Dirt Cheap Eats 2007: Zenebech Injera

Reviewed by Cynthia Hacinli , Todd Kliman , Sara Levine , Ann Limpert , Erin Zimmer

Zenebech Injera

608 T St., NW
Washington, DC 20001
Phone: 202-667-4700

Cuisines:
Ethiopian

Opening Hours:

Wheelchair Accessible:
No

Nearby Metro Stops:
U St./African-American Civil War Memorial/Cardozo

Price Range:
Inexpensive

Dress:
Informal

Noise Level:
Chatty

Reservations:
Not needed

Price Details:
Meals under $10


Cafes & Carryouts

You may never have set foot in this unprepossessing carryout, but if you’ve had Ethiopian food in DC, you’ve probably eaten here by proxy. The two-table grocery makes most of the injera—the spongy sourdough that constitutes serving platter, utensil, and breadstuff at a communal meal in an Ethiopian restaurant.

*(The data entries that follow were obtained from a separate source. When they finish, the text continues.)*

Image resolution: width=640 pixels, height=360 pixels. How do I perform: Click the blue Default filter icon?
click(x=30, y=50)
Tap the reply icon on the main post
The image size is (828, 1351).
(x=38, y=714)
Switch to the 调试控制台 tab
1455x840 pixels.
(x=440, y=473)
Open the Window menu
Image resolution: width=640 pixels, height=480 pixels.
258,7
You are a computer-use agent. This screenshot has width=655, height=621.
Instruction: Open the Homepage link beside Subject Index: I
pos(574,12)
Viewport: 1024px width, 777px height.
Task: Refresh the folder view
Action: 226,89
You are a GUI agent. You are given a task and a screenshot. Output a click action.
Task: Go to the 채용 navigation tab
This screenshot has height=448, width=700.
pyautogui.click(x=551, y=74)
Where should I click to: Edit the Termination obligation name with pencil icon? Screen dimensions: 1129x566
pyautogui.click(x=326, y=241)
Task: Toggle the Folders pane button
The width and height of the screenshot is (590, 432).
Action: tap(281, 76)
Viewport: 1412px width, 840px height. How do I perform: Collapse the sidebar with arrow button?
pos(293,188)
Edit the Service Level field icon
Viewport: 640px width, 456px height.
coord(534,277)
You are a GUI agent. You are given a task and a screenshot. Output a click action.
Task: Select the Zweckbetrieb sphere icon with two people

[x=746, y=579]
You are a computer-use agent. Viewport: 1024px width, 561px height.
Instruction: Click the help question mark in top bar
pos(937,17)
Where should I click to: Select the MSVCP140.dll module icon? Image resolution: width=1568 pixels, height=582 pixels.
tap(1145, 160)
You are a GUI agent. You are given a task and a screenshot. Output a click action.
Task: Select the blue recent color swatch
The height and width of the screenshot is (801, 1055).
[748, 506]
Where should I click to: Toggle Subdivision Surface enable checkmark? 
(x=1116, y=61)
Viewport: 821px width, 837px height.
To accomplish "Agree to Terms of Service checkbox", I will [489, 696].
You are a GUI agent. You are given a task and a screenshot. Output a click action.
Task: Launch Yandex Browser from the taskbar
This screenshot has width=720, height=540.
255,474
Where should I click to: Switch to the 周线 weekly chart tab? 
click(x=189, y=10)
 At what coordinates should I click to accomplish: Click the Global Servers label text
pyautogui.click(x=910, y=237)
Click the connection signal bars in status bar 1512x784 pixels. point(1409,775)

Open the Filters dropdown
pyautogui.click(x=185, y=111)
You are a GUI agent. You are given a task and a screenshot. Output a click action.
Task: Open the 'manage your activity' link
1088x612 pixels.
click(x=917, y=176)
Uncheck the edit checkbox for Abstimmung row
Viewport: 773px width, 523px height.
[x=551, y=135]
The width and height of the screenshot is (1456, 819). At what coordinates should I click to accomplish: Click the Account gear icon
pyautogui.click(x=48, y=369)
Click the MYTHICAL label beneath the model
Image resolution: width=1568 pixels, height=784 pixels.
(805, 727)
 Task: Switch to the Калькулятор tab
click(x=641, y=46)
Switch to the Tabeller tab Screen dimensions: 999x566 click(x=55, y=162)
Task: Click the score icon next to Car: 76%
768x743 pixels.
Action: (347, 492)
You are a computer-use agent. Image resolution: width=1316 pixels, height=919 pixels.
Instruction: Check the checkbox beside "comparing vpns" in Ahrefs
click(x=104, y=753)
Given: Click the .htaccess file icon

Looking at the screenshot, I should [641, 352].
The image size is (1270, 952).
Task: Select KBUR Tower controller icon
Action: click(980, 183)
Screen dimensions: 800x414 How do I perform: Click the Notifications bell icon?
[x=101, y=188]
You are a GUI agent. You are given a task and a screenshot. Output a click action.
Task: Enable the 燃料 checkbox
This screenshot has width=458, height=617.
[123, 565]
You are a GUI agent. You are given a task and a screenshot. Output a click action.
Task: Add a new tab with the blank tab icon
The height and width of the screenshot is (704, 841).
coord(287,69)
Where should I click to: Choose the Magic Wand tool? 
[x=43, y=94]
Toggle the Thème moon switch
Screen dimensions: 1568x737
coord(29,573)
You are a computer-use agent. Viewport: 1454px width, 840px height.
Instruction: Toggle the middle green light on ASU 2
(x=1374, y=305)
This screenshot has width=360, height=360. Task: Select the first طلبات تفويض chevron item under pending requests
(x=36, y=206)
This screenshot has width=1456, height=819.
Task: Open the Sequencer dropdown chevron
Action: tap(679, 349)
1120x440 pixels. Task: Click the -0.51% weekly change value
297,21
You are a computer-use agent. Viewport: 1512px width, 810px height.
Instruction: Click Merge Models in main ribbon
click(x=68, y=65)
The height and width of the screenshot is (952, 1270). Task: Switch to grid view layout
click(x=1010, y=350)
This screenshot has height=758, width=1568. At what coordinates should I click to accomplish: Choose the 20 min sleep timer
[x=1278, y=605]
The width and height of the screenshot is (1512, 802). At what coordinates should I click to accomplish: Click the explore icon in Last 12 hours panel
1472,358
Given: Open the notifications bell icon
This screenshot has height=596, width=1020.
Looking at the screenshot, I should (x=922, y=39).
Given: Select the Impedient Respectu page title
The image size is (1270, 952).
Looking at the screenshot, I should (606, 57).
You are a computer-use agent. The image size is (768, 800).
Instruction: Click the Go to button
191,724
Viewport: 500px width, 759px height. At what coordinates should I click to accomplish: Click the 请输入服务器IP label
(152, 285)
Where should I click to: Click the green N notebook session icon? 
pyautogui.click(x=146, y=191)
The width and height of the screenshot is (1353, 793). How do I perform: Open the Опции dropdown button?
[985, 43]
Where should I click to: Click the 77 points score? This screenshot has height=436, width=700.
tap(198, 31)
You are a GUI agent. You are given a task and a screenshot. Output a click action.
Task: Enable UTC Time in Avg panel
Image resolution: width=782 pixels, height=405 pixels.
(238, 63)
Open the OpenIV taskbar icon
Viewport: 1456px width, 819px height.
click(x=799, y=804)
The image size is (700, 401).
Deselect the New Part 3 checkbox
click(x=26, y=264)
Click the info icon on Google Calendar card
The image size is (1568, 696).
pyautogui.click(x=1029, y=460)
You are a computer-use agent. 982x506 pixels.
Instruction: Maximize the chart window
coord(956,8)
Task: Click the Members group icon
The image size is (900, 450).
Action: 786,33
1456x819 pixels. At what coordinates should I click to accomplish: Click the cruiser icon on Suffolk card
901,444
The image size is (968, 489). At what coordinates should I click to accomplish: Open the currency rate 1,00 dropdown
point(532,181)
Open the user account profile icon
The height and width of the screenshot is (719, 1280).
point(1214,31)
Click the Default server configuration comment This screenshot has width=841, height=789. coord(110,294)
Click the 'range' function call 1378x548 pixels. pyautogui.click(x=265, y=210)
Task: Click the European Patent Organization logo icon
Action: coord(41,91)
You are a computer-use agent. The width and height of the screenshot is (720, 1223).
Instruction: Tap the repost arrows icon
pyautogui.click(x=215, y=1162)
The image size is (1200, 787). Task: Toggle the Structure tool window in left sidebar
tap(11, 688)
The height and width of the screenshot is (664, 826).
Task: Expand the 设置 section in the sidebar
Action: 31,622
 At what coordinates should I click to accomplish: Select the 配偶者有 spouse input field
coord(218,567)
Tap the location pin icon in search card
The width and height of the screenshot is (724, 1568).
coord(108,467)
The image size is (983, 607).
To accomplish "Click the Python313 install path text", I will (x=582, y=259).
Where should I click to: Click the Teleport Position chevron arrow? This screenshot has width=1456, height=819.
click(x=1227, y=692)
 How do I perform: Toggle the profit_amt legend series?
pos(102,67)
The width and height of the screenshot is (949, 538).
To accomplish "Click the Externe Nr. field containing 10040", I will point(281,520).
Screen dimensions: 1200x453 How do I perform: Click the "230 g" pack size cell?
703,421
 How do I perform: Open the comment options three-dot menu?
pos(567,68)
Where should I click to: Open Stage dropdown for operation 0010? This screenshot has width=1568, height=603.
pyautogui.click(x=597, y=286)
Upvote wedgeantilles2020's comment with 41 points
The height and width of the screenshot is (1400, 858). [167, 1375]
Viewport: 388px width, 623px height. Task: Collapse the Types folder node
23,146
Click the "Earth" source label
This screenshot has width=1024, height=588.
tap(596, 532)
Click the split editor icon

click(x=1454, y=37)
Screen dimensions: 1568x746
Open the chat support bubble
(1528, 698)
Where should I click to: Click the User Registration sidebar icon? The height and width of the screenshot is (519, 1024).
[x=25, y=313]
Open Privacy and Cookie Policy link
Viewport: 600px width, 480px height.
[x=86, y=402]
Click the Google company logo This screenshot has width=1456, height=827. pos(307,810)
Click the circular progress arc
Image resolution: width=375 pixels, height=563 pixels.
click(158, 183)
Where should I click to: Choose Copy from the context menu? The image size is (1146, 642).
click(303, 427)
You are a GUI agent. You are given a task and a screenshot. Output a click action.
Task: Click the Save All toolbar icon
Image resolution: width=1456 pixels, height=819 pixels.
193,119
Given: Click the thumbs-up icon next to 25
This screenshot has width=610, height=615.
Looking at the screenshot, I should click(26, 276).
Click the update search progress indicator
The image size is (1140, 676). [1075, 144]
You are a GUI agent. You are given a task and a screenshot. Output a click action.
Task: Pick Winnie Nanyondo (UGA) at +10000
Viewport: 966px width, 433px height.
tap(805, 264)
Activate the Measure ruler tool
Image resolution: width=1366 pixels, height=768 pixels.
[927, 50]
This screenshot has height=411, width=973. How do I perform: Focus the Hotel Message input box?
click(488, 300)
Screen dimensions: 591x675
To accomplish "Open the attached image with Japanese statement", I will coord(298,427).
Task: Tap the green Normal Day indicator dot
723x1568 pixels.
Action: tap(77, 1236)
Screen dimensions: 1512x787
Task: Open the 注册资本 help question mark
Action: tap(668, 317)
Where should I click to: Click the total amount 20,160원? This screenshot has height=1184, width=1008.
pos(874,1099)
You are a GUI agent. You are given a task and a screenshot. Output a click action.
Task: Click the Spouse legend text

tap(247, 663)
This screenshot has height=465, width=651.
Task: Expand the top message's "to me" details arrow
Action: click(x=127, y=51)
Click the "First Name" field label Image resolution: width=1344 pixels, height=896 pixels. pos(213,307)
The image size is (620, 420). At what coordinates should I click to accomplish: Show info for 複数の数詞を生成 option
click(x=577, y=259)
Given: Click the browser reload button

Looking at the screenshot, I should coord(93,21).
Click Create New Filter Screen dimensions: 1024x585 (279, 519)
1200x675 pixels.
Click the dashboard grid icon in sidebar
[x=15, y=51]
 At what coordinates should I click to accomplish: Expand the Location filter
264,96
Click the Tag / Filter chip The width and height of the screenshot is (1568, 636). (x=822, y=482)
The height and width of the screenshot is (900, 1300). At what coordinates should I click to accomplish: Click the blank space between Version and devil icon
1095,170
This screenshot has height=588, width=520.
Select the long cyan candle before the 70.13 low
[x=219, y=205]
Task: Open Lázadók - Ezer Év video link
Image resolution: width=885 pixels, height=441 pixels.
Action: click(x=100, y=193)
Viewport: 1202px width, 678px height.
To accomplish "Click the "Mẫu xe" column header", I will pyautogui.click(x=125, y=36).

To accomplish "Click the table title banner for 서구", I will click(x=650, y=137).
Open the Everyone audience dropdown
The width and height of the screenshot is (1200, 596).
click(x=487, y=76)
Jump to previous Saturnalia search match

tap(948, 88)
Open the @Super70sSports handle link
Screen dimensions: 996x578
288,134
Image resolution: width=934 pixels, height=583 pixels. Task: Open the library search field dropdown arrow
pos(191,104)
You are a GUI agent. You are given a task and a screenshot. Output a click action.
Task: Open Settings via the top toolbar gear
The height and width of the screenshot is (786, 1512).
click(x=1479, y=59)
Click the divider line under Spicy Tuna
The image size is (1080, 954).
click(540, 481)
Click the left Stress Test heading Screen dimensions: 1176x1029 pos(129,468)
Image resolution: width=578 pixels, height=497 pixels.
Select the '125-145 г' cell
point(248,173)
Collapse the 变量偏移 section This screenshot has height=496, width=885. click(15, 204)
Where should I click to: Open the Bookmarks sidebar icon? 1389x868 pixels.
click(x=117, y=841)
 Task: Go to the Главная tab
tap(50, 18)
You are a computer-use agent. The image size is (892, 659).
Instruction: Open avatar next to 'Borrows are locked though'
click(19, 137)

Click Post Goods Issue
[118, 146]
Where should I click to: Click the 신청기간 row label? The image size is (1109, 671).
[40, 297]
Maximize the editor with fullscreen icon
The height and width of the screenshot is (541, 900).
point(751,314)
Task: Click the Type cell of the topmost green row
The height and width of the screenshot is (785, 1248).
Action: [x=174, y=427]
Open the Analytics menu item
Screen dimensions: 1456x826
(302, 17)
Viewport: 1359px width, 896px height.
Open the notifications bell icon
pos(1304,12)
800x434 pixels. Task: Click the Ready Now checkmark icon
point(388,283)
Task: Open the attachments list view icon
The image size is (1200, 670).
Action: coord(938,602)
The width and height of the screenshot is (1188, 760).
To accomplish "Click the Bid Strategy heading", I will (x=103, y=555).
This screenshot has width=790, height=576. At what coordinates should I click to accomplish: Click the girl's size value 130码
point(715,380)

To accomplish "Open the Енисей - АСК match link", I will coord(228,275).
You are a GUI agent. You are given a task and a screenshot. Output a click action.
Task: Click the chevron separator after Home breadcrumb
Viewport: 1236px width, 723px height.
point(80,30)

Zenebech Injera boasts some of the best cooking in the six-block stretch of U Street known as Little Ethiopia. The beef tartare called kitfo ($8.50) is a mound of pungently spiced meat. An intensely rich stew of cabbage, potatoes, and carrots ($7.50) hardly deserves the label “side dish.” Kik alicha ($8), a yellow-lentil stew, is as creamy and soothing as a bowl of cheesy grits. On the way out, pick up one of the kitchen’s breads—baked, as is the custom, in swaddlings of banana leaf.